Mother and Daughter…

January 16, 2005

It’s snowing again here, just enough to be annoying at the moment. I was going to deliver a desk to my daughter, a 25 year old small desk which her mother bought for me a couple of years after we were married, for my writing. I loved that desk and still do, simply for the memory of it, that it was mine, for a single purpose, given me by a woman I loved and who knew I loved to write, and desperately wanted me to succeed at it.

I haven’t spoken to that woman since May of last year, when our son was married. She didn’t look well then, aging badly, smoking cigarettes and drinking, absorbed back into the redneck town she grew up in that she escaped to when we divorced. She attended the wedding with the fellow who lives with her and who beats her up periodically, and I was forced to sit in the pew next to him. We had never been introduced and I was not inclined to introduce myself, though we had spoken on the phone a few times. Knowing that he has bloodied her face on numerous occasions, left her bruised and battered, and even tried to break her leg by kicking her while she was laying on the floor doesn’t make me interested in knowing him at all. In fact, I’m somewhat surprised I went through the wedding without punching him or asking him if he was the fellow who liked to beat up women.

As I was walking past the table my ex-wife and he sat at — no one else sat with them, not even her family, who dislike him as well — he held out his hand and introduced himself. I paused, thinking of not shaking his hand and walking away, but remembered this was my son’s wedding and didn’t want to stir trouble. (Coincidentally, this is the same son who pulled a gun on the fellow to get him off his mother and out of the house some time back. I wondered what my son thought of this guy being at the wedding?)

This is the same fellow who has been the source of a continuing problem between my daughter and her mother. Her mother showed up at my daughter’s apartment one morning, battered, and Summer called the cops. She convinced her mother to press charges on the guy, and she did, but several days later when my daughter went to her mother’s house to pick up something, the fellow was there again, and charges dropped. He stood outside with my wife, shouting and cursing at my daughter, at her children, calling them half breeds and her a nigger lover.

And her mother walked up to her and said, “Please don’t make trouble.”

That broke my daughter’s heart and also made her angry, and since then she’s not spoken to her mother except for a few brief words at the wedding, nor does she allow her children around her mother.

At Christmas, when I asked my daughter if she’d happened to speak with her mother, she said no, not since the wedding. “Dad, I’ve done a lot of thinking about this. Mom always said she did everything for her kids, and I’ve thought a lot about that, and I don’t think that’s true,” she said. “I’ve learned a lot of things about Mom over the past few years, and I’ve realized that a lot of the things she’s said simply weren’t true. She told me for as long as I can remember how no man had the right to beat you, to never put up with something like that, and here she is with a man like that. She said everything was always about her kids, and it wasn’t. Mom lies, and she’s lied about a lot of things I didn’t know about until I got older. She didn’t do as much as she said she did for her kids. It was always about her.” She added, I”m twenty-four years old trying to raise two kids, with a full-time job and going to school full time. I shouldn’t have to take care of my mother too.”
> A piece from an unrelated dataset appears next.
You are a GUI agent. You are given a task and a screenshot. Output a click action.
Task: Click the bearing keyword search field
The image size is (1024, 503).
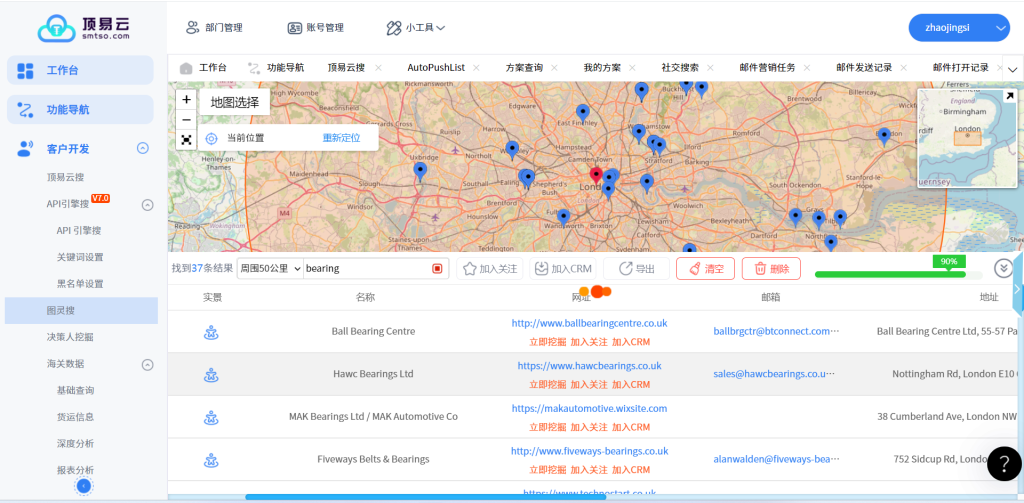pyautogui.click(x=365, y=269)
I understand all that. For years, I protected my kids from the things I knew. Ultimately, when I finally divorced, it cost me. Especially with my daughter, who had thought her father was perfect. When she found out he wasn’t, it hurt her a lot. But over the past few years I think she’s realized a lot of things, and learned a lot of things which have changed the way she looks at me. And her mother. This is sad, too, because she adored her mother, and her mother adored her.